Votre objectif:
Recopiez mot pour mot le passage du texte sur le rapporteur de la commission des sanctions, en commençant à « I. LE DROIT » et en terminant à « procédure récemment réformée... ».

──────── Texte à lire ────────

ARTICLE 5 DA (nouveau)
(Art. L. 612-38 du code monétaire et financier)

Instauration d'un rapporteur au sein de la commission des sanctions de l'Autorité de contrôle prudentiel

Commentaire : le présent article, adopté à l'initiative de votre rapporteur, prévoit l'instauration d'un rapporteur au sein de la commission des sanctions de l'Autorité de contrôle prudentiel sur le modèle de la procédure suivie à l'Autorité des marchés financiers.

I. LE DROIT EXISTANT

A. LA PROCÉDURE DE SANCTION SUIVIE DEVANT L'AUTORITÉ DE CONTRÔLE PRUDENTIEL EST PLUS CONFORME AUX PRESCRIPTIONS DE LA COUR EUROPÉENNE DES DROITS DE L'HOMME

1. Une procédure récemment réformée...

──────── Données fournies ────────

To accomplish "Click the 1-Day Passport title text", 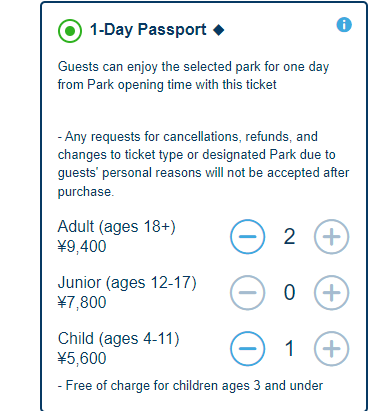I will [x=148, y=30].
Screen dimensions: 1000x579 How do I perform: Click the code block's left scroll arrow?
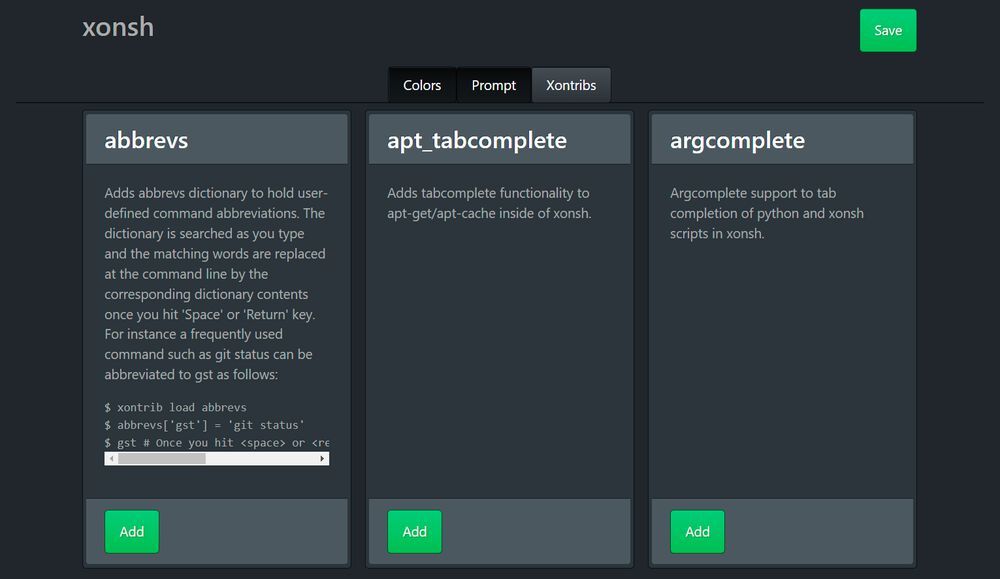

────────

Réponse complète:
I. LE DROIT EXISTANT

A. LA PROCÉDURE DE SANCTION SUIVIE DEVANT L'AUTORITÉ DE CONTRÔLE PRUDENTIEL EST PLUS CONFORME AUX PRESCRIPTIONS DE LA COUR EUROPÉENNE DES DROITS DE L'HOMME

1. Une procédure récemment réformée...